If they don’t know what hash function you’re using, then they’re completely stuck. Sadly, they can probably figure it out. Designing new crpytographic hash functions is hard. Implementing cryptographic hash functions correctly is hard. As a result, most people just use a hash function from a library. That means that for a thief, it’s usually pretty easy to figure out what hash function is being used by a system.
Once they know what hash function you used, their only choice to break your system is to try to guess the passwords. That is, they can guess passwords, compute their hash codes, and search through your password file to see if any of the users password hashes matches. If they find one, they’re gold!

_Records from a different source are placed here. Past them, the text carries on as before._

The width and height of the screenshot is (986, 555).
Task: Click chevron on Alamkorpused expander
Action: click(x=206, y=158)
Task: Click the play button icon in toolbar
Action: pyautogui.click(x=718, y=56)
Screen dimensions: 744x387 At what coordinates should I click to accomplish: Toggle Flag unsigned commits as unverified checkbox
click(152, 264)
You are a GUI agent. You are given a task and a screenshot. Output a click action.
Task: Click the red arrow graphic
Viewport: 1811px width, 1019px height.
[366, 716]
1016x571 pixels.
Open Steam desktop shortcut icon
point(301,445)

In fact, there’s a common strategy based on this idea called a rainbow table. A rainbox table is a list of common passwords, and the numeric value that they hash to with a common crptographic hash value. Something like:
|Password String||Hash value|
If you can somehow steal the passwords file, then with a rainbow table, you can find users with common passwords. For example, in the table above, you can see that the hashcode “7a2d28fc” occurs in the passwords file for the username “alice”, and it’s also in the rainbow table for the password “abc”. So a thief could determing that alice’s password was “abc”. Even with the best crpytographic hash, all it takes is one idiot user who uses “password” as their password, and your system’s security is breached.

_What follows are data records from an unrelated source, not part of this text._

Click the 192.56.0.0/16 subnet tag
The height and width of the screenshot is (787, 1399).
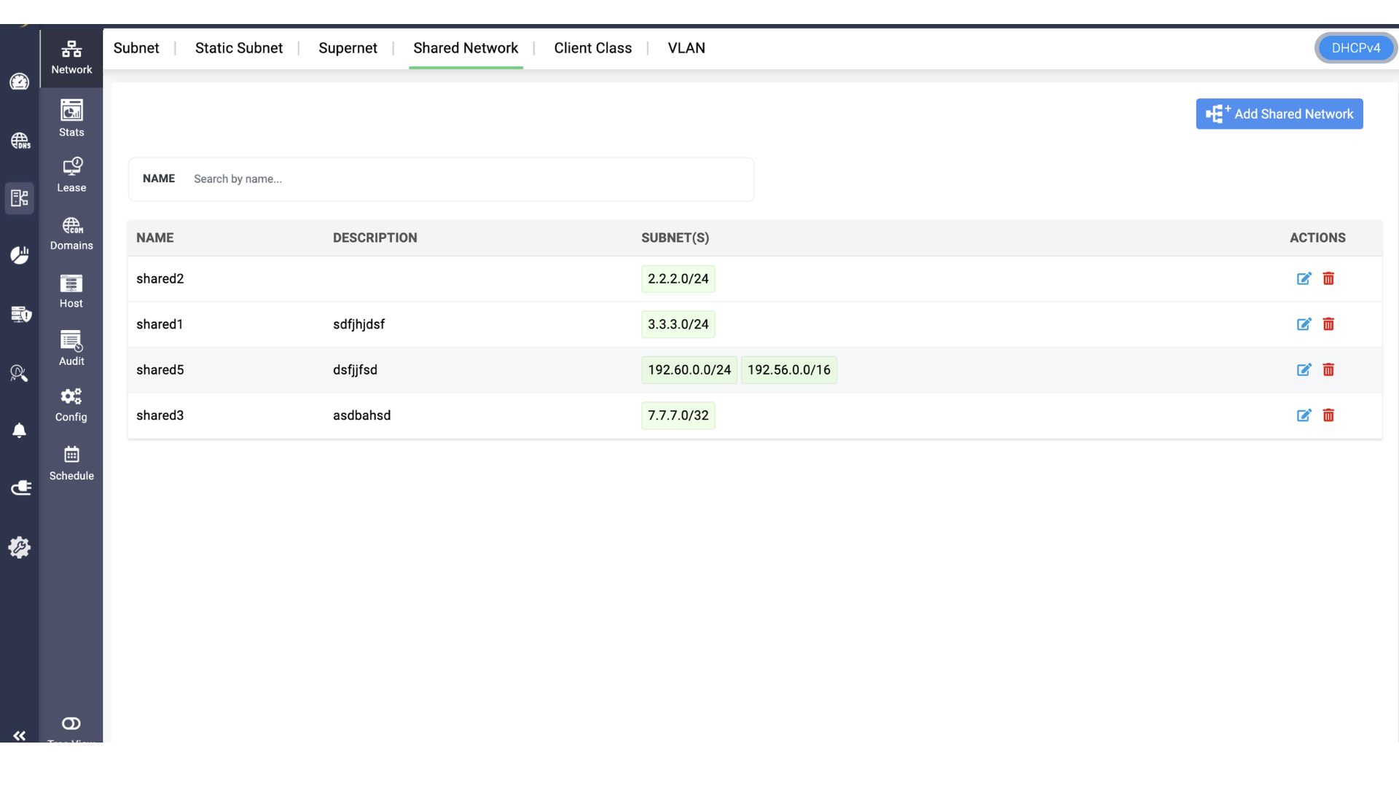click(788, 370)
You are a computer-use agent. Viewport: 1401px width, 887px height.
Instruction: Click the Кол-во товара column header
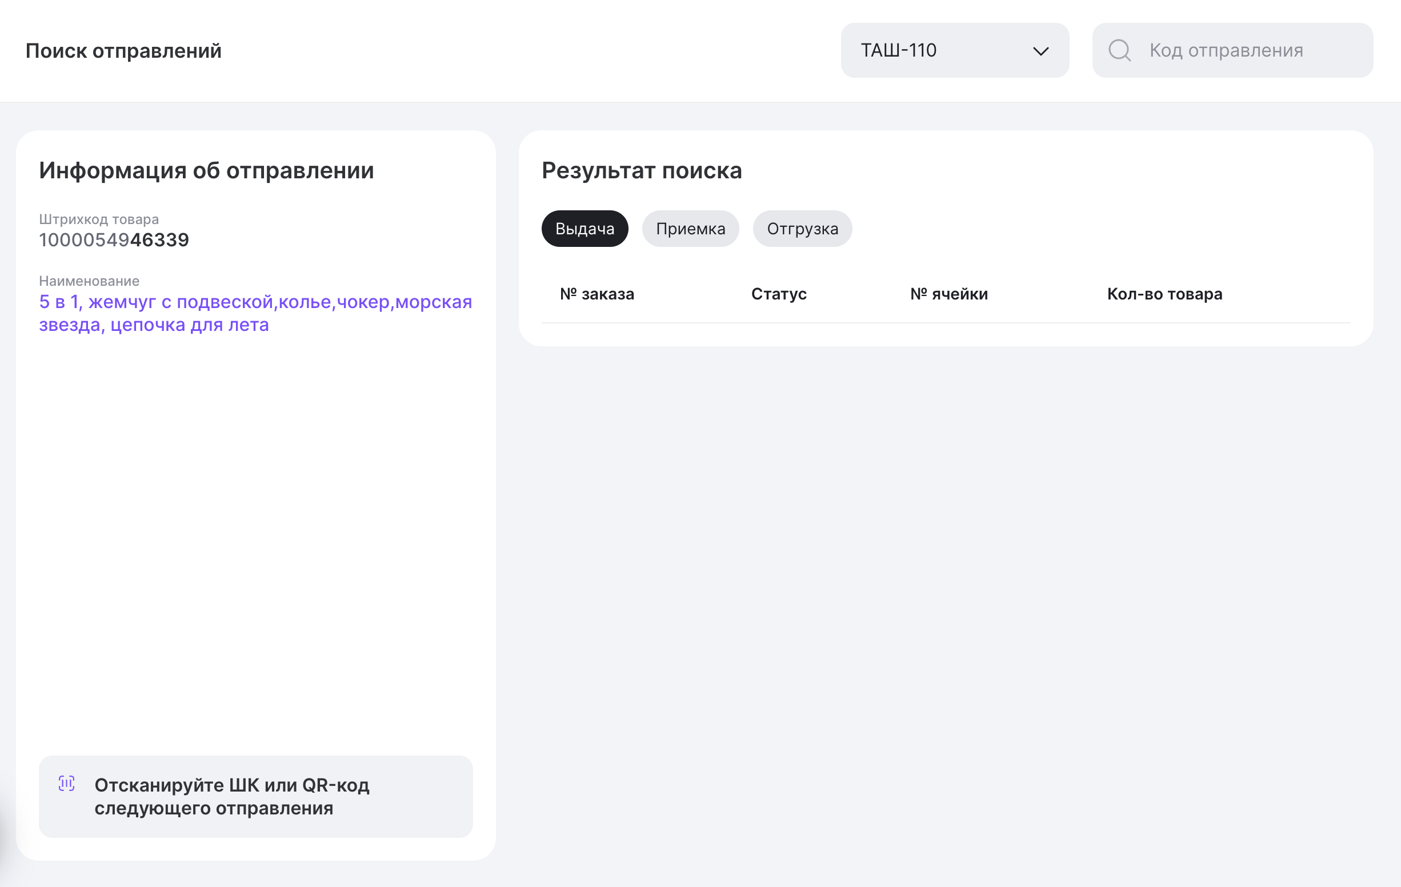point(1164,294)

Salting passwords addresses that problem. In a salting strategy, you don’t hash a user’s password by itself: you combine it with some additional data, and then hash that combination. The additional information is called the salt..
You can use lots of different things for the salt. There’s a complex set of tradeoffs in the exact salting strategy, which are beyond the scope of this post, but a few examples include:
- Always use a fixed salt string. This is weak, but better than nothing. It’s got a similar weakness to the encrypted password system: you only need one salt to give you a handle on breaking all of the passwords, and that one salt needs to be in the system.

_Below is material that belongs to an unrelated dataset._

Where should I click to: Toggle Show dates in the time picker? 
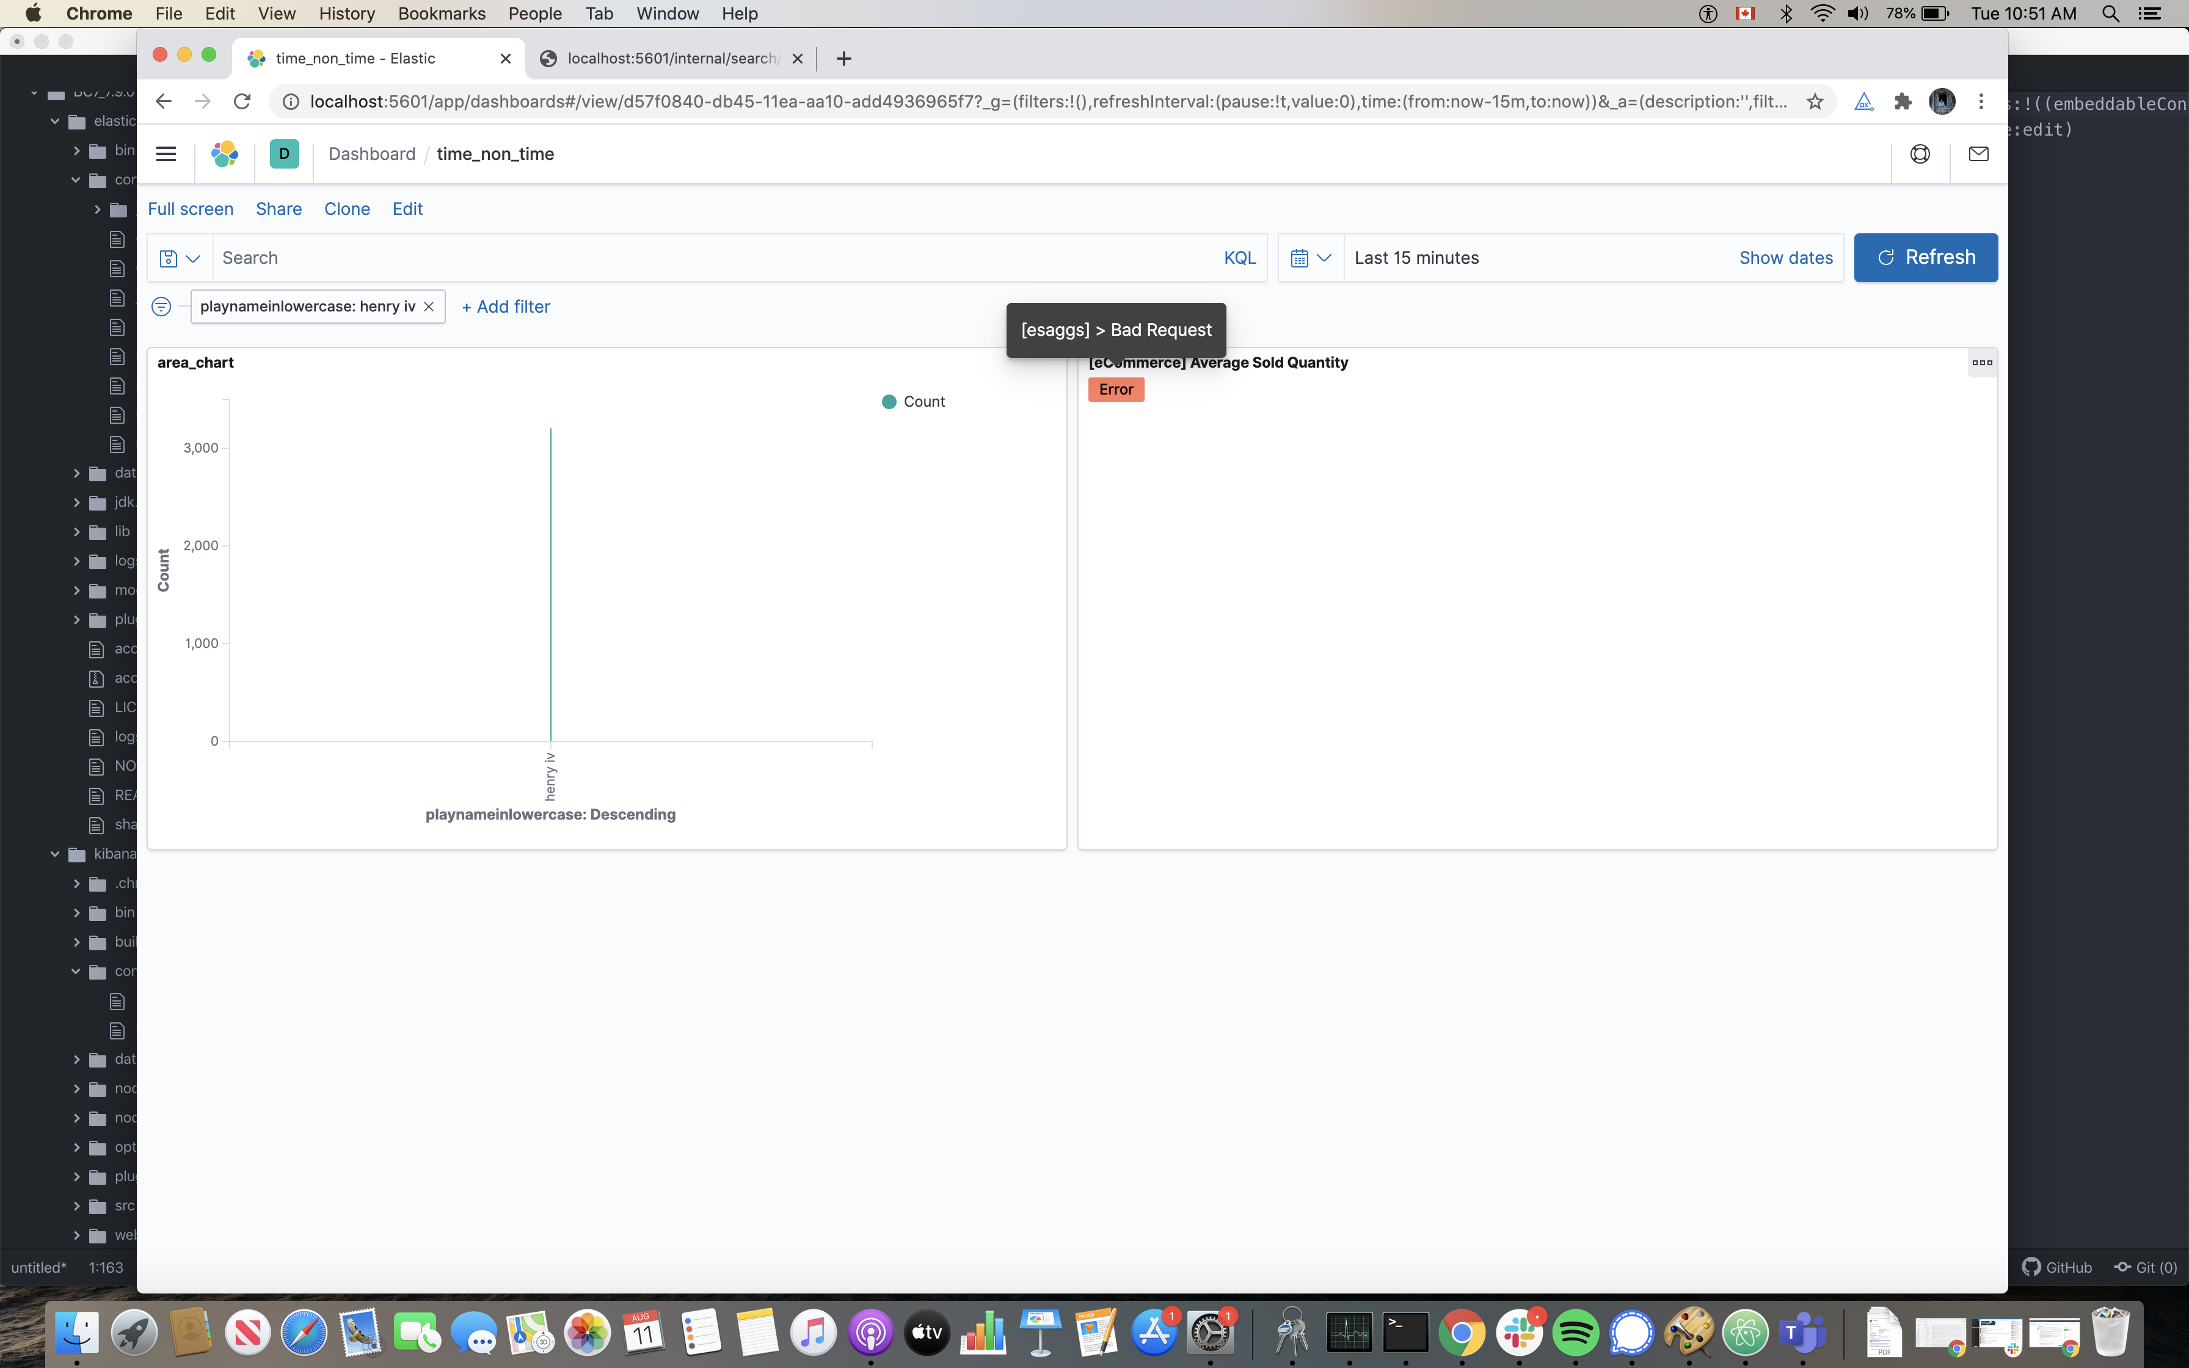tap(1785, 258)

- Add a random piece of data for each password. The catch here is that you need to store the salt data for each password. This is what unix passwords used to use. They added 12 random bits to each password. In the passwords file, they stored the salt and the hashed password. The weakness of this is that the salt is right there with the password entry. But because each user has a different salt, that means that any attempt to breach the system needs to look at each user separately.
- Salt on metadata: that is, take information about the user that isn’t part of their username, and use that as the salt. For example, you could use a person’s birthday as the salt for their account.
If each user has a different salt, then even if you’ve got terrible passwords, a thief needs to do a lot of work to try to break your system. Even with a rainbow-table like strategy, they can’t compute the hashcode for a given common password once, and then search the password hash list for that code – they need to recompute it for each possible salt value!
What salting does is, effectively, increase the amount of effort needed to break the passwords. If you add 12 bits of salt, then a rainbow table needs 4096 times more entries to find common passwords! If your salt is long enough, then it can make it effectively impossible to create a rainbox table at all. If they try to attack you without a rainbow table, a 12 bit salt means that your attacker needs to attack the passwords of each of your users seperately! Even if they know the value of the salt, you’ve made it much harder for them to breach your security.